Mechanistic narrative

Synthesis pass · prose summary of the discoveries below

ITGB1BP1 (ICAP-1) is a PTB-domain phosphoprotein that governs the activation state of β1 integrin and thereby controls cell adhesion, migration, and mechanosensing (PMID:9281591, PMID:9867804). Its PTB domain (residues 58–200) recognizes the NPXY motif of the β1 integrin cytoplasmic tail with strict β1 selectivity, conferred by a hydrophobic pocket (Leu82/Tyr144) that engages Val787 of the integrin (PMID:9281591, PMID:11741908), and this binding suppresses 'inside-out' integrin activation. The cerebral cavernous malformation protein KRIT1 binds the same PTB surface through an N-terminal NPXY-like motif, and co-crystal structures show that KRIT1 directly competes with β1 integrin for ICAP-1, relieving its suppressive effect on integrin activation (PMID:11854171, PMID:23317506, PMID:23695561). ICAP-1 shuttles between cytoplasm and nucleus via a functional NLS, with nuclear localization disabling its integrin-suppressive activity while simultaneously driving KRIT1 into the nucleus; this shuttling is controlled by PAK4-mediated Ser-10 phosphorylation, which restrains nuclear accumulation, and by Smurf1-mediated monoubiquitylation, which blocks β1 binding (PMID:28003363, PMID:28049720, PMID:32005669). Beyond integrin binding, ICAP-1 acts as a guanine nucleotide dissociation inhibitor for Cdc42 and Rac1 and recruits ROCK-I to β1 integrin adhesion sites, integrating these activities into mechanotransduction—including a Smurf1-controlled switch between ROCK2- and MRCKα-dependent contractility and isoform-specific (ICAP-1α) tuning of talin tension on stiff matrices (PMID:11807099, PMID:16741948, PMID:17654484, PMID:28049720, PMID:41617095). In vivo, ICAP-1 loss in mice disrupts CD8+ single-positive thymocyte generation and dysregulates β4β1-mediated lymphocyte adhesion (PMID:35491946).

Mechanistic history

Synthesis pass · year-by-year structured walk · 14 steps
  1. 1997 High

    Established the founding molecular interaction—that ICAP-1 specifically engages the β1 integrin cytoplasmic tail via its NPXY motif and is regulated by adhesion-dependent phosphorylation—defining ICAP-1 as an integrin-tail-binding adaptor.
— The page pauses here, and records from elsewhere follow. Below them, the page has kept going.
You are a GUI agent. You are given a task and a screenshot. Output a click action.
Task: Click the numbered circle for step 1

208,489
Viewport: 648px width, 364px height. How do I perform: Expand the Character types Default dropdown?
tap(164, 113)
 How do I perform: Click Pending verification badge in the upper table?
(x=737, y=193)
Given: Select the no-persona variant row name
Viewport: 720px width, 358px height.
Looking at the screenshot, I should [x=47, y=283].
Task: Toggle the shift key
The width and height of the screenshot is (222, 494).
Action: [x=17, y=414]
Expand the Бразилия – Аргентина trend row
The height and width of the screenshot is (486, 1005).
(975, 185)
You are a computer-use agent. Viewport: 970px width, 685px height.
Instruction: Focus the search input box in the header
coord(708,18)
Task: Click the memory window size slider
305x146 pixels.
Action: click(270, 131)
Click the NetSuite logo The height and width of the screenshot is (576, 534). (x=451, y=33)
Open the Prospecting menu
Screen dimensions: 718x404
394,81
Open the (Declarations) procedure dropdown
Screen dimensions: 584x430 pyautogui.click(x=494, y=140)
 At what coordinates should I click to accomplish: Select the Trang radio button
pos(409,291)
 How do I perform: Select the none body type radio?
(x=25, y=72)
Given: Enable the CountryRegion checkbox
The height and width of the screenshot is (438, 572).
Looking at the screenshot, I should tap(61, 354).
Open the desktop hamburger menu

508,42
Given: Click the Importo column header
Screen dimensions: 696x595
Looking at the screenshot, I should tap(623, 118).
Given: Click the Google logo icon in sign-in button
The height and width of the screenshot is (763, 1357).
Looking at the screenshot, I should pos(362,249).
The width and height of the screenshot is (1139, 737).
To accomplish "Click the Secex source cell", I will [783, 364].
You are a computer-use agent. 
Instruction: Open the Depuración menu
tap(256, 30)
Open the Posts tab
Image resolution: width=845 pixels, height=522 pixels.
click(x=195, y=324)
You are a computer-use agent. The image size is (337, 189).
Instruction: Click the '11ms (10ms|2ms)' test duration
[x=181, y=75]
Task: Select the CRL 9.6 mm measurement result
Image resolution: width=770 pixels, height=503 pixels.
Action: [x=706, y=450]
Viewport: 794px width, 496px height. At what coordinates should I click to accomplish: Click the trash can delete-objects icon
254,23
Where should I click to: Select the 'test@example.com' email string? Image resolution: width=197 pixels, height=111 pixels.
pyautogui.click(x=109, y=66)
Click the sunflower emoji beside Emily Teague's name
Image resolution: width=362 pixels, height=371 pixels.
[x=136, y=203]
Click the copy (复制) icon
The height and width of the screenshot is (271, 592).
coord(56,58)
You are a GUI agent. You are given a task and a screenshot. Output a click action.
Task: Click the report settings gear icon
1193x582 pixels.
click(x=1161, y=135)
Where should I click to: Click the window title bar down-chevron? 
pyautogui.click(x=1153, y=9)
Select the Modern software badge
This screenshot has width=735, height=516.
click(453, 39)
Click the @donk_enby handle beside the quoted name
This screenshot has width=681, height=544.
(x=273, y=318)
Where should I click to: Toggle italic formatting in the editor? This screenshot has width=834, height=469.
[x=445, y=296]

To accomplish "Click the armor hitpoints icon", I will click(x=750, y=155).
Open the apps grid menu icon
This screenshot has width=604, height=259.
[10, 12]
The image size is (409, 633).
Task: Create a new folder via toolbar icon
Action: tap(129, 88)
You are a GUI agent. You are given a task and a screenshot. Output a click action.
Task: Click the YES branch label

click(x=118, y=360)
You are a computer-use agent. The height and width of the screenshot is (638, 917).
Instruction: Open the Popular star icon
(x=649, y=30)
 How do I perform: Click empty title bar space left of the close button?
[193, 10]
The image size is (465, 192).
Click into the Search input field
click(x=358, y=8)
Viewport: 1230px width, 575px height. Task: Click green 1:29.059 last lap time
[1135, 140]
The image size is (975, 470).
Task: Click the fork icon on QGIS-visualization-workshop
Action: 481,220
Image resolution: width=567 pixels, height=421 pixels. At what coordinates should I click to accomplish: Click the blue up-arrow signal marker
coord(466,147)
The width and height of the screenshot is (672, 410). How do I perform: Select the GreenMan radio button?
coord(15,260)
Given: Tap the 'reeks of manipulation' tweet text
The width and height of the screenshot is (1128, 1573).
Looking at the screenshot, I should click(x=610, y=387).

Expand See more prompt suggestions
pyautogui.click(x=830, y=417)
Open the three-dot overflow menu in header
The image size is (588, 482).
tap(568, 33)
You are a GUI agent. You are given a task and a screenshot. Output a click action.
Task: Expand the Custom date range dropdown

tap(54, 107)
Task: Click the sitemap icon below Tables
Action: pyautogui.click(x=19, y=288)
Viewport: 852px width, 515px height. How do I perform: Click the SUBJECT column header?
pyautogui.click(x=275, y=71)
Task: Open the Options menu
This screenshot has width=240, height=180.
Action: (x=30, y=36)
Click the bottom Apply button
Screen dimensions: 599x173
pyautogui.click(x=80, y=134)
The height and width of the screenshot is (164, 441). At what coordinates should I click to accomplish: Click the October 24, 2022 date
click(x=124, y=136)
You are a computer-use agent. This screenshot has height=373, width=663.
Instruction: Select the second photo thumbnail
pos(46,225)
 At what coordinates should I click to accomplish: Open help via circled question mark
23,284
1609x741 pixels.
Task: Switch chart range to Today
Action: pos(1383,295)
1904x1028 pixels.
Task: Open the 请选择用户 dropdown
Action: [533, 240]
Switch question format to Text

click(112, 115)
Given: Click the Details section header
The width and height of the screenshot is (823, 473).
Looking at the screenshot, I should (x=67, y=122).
    Evidence Yeast two-hybrid, NPXY mutagenesis, and adhesion/phosphorylation assays on fibronectin

    PMID:9281591

    Open questions at the time
    • Functional consequence of the interaction for integrin activation not yet defined
    • Kinase responsible for ICAP-1 phosphorylation unidentified
  2. 1999 High

    Demonstrated that the ICAP-1/β1 interaction is functionally consequential, linking it to β1-dependent chemotactic migration and confirming binding specificity for β1 over other β subunits.

    Evidence Yeast two-hybrid, co-IP in human cells, and migration assays with wild-type/mutant β1 in CHO cells

    PMID:9867804

    Open questions at the time
    • Whether ICAP-1 activates or suppresses integrin not resolved
    • Downstream effectors of migration phenotype unknown
  3. 2001 High

    Mapped the binding interface to the PTB domain at residue resolution, explaining the structural basis of β1 specificity through identified contact residues on both partners.

    Evidence Alanine-scanning and site-directed mutagenesis guided by PTB homology modeling

    PMID:11741908

    Open questions at the time
    • Lacked a crystal structure to confirm the modeled interface
    • Regulation of the interface in cells unaddressed
  4. 2002 High

    Identified KRIT1 as a second NPXY-motif partner of ICAP-1, foreshadowing a competition between two distinct ligands for the same adaptor.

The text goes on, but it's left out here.